John Capek (born 27 November 1947) is a Czech-born Australian-Canadian composer, arranger, keyboardist and producer.

==Biography==
John Capek was born in Prague, Czechoslovakia (now the Czech Republic) on 27 November 1947. He is the son of Fred Capek, a concert pianist and mechanical engineer, and Irene Capek, both survivors of Terezín and the Auschwitz concentration camp. Capek moved with his family to Melbourne, Australia at the age of three. His father was his first piano teacher and showed him the works of Czech composers Bedřich Smetana and Antonín Dvořák, which he was playing by the age of three.

Capek's wife Batsheva, born in Toronto, Canada, is a singer and guitar player, known for her Yiddish and Hebrew songs.The couple now live in Nashville, Tennessee.

==Career==
Capek studied piano as a child, then later, influenced by Little Richard, Ray Charles and Chuck Berry, co-founded Carson, one of Australia's premier blues bands. He graduated as a chemical engineer but left this job soon after to pursue his passion of music. Capek then played in the bands King Harvest, Flite, and with Australian musical artists Doug Parkinson and Renee Geyer.

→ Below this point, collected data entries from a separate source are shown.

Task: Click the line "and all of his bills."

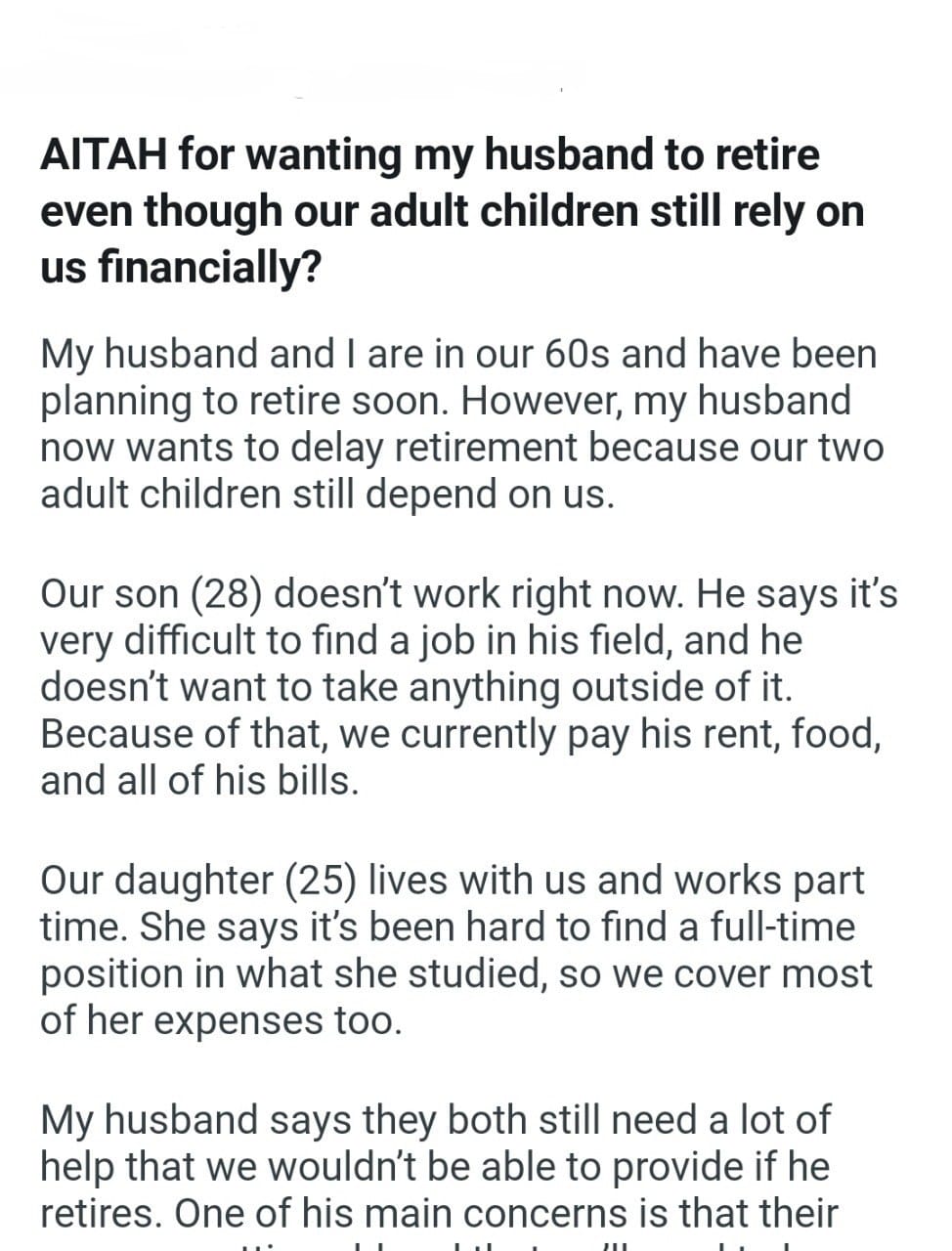Action: click(199, 781)
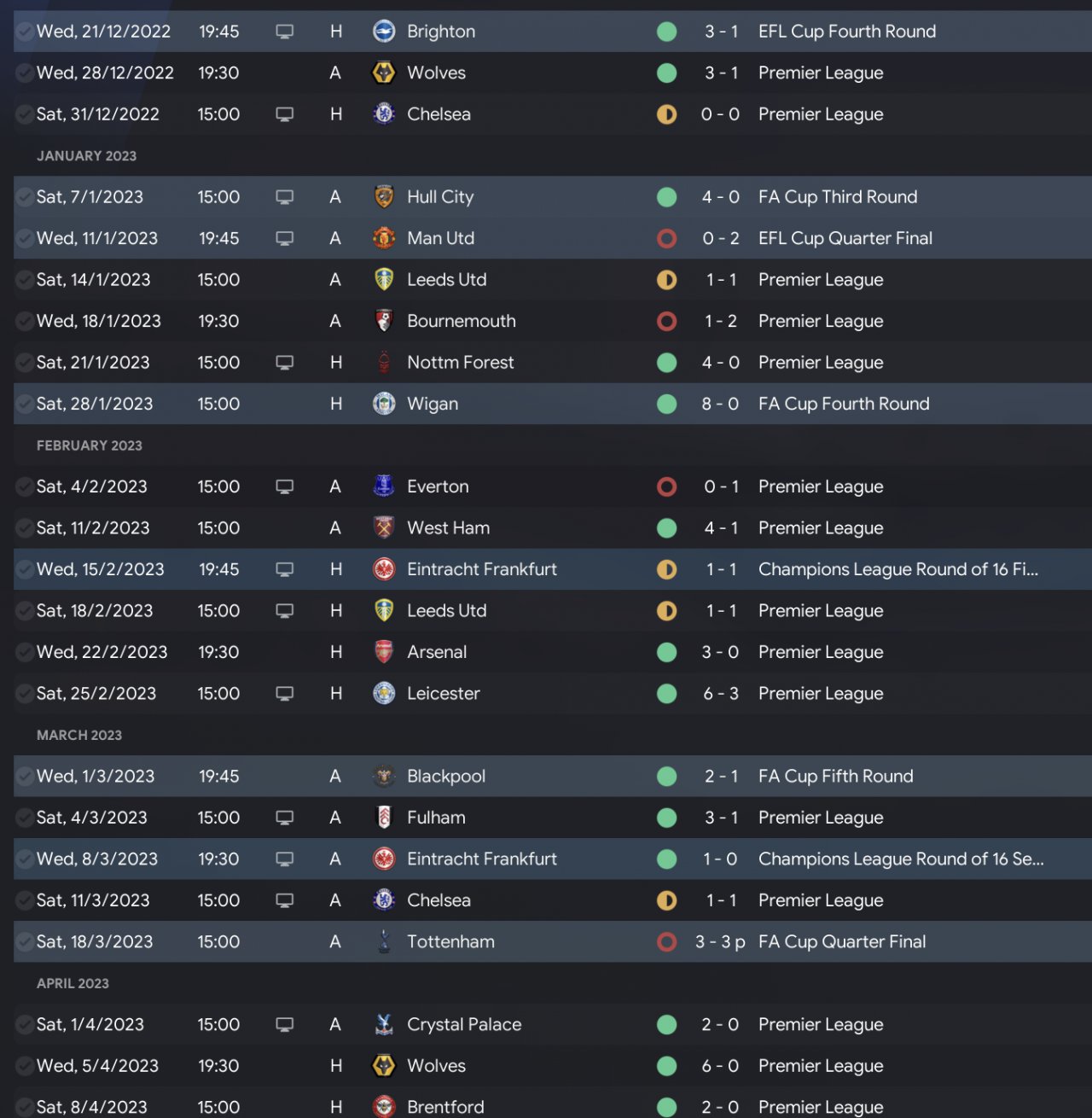The height and width of the screenshot is (1118, 1092).
Task: Toggle the check circle beside Sat, 4/3/2023
Action: [25, 818]
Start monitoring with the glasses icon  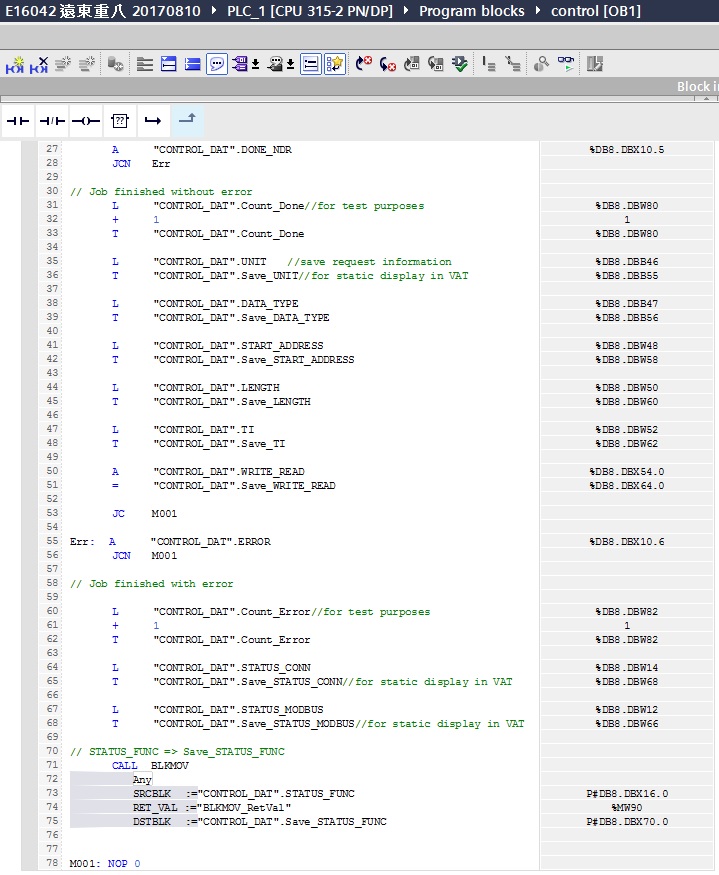tap(567, 64)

While living in Victoria, Capek was featured on an episode of the Australian game show New Faces, in the 1969 final. As act number 8, he performed St Louis Blues by W. C. Handy on the piano, accompanied by Billy Hyde on drums and Kenny Lester on bass. Capek received scores of 82, 90, and 90 from judges Frank Wilson, Terry Dear, and Barry Crocker.

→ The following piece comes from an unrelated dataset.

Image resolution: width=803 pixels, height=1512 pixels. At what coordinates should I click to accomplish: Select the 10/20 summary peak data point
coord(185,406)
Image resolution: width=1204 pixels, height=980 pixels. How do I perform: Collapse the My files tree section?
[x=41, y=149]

In 1973, Capek emigrated to Canada.

In Toronto, Capek played keyboards and arranged songs for Marc Jordan, Ian Thomas, Dan Hill and Dianne Brooks, and produced hit recordings for Hill, Ken Tobias, the Good Brothers, the Downchild Blues Band and Amy Sky. He formed a songwriting partnership with Jordan and moved to Los Angeles, placing songs with René Shuman, Rod Stewart, Joe Cocker, Diana Ross, Manhattan Transfer, Isaac Hayes and many others. As a session musician, Capek recorded with producers Humberto Gatica and John Boylan. As John Capek & the Family of Man, he released his debut recording, "Indaba (Mesa Blue Moon)".

Capek co-wrote much of Australian singer John Paul Young's 1984 album, One Foot in Front.

Returning to Toronto in 1995, Capek continued writing for Stewart, as well as for Cher, Amanda Marshall, Bonnie Raitt amongst others, and also scored the television series Grandpa's Garden and Letters to God.

==Appointments==
Capek is a former director of the Songwriters Association of Canada and the Canadian Songwriters Hall of Fame, and founding faculty member of the songwriting program at the Royal Conservatory of Music.

==Songwriting==
An exceptionally prolific pop songwriter, Capek is noted for his use of complex harmonies, mostly associated with Tin Pan Alley. His biggest success to date has been "Rhythm of My Heart" with Rod Stewart. Other Capek hits include "Take Me Home" with Joe Cocker, featured in the film Blown Away, "Promises" with Amanda Marshall, "Love So High" with Cher, and "Deep Water" with Bonnie Raitt. His songs have also been recorded by artists in the Czech Republic and used in films such as Cocktail, The Silencer and The Perfect Storm.